Thursday, April 30, 2015

Stanley Cup Playoffs Round 2

I don't have much time right now, so I'll just leave the 2nd round predictions and probabilities here. Soon, I'll write a follow up regarding the model's performance in Round 1, as well as evaluating prediction accuracy and expectations.

But for now, here are the Round 2 predictions:

Tuesday, April 21, 2015

Closing a baseball game is not a discreet skill set

The entire Pirate bullpen is blowing it tonight.  Happens.  It's actually great when it all happens at once, because these guys are pretty awesome, and you'd rather their rare bad nights not be spread over multiple games.

Anyway, Steve Blass and Greg Brown on the TV side, just making this so much more difficult than it needs to be.

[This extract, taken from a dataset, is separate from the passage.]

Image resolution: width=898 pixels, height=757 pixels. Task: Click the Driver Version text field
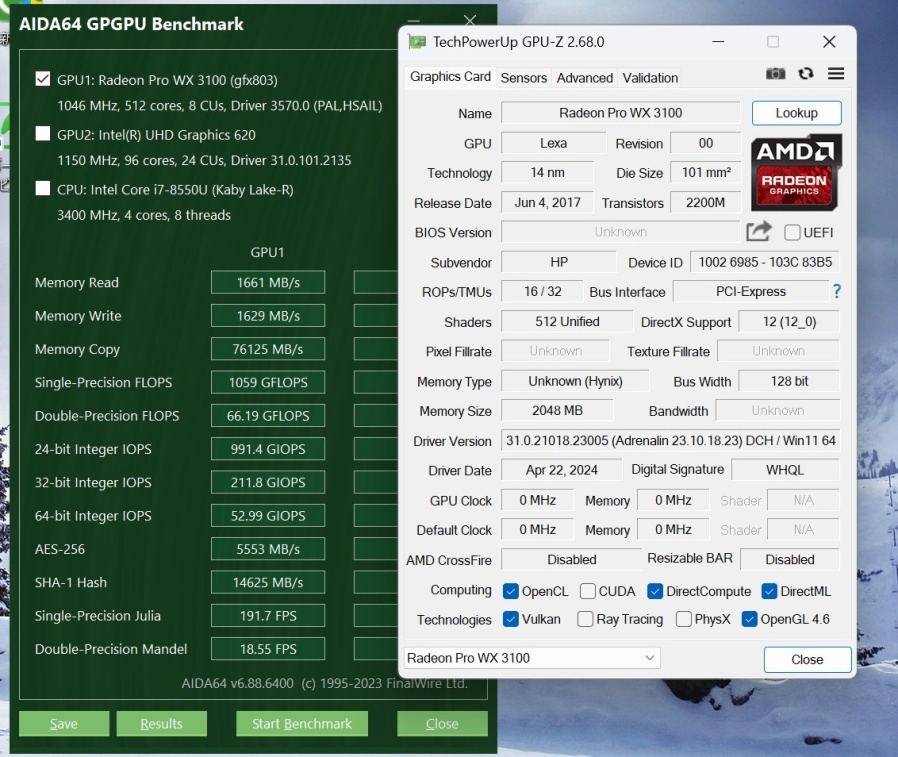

Blass is talking about how closing is the most difficult job in sports.  Brown is playing devil's advocate, not because he knows his stuff, but because he hates Blass and wants to show him up.  Anyway, the paraphrased discussion goes something like this:

BROWN: But you look at other relievers who often come in during much more difficult situations [1], whereas a closer just has to get three outs and not give up one or two runs.   I'm not disagreeing with you, Steve, I just want you to explain it for everyone at home.

BLASS:  Well... Uh... ask any manager[2].  It's just... those three outs are harder [3].  They just... everything about them matters.  It's do or die [4].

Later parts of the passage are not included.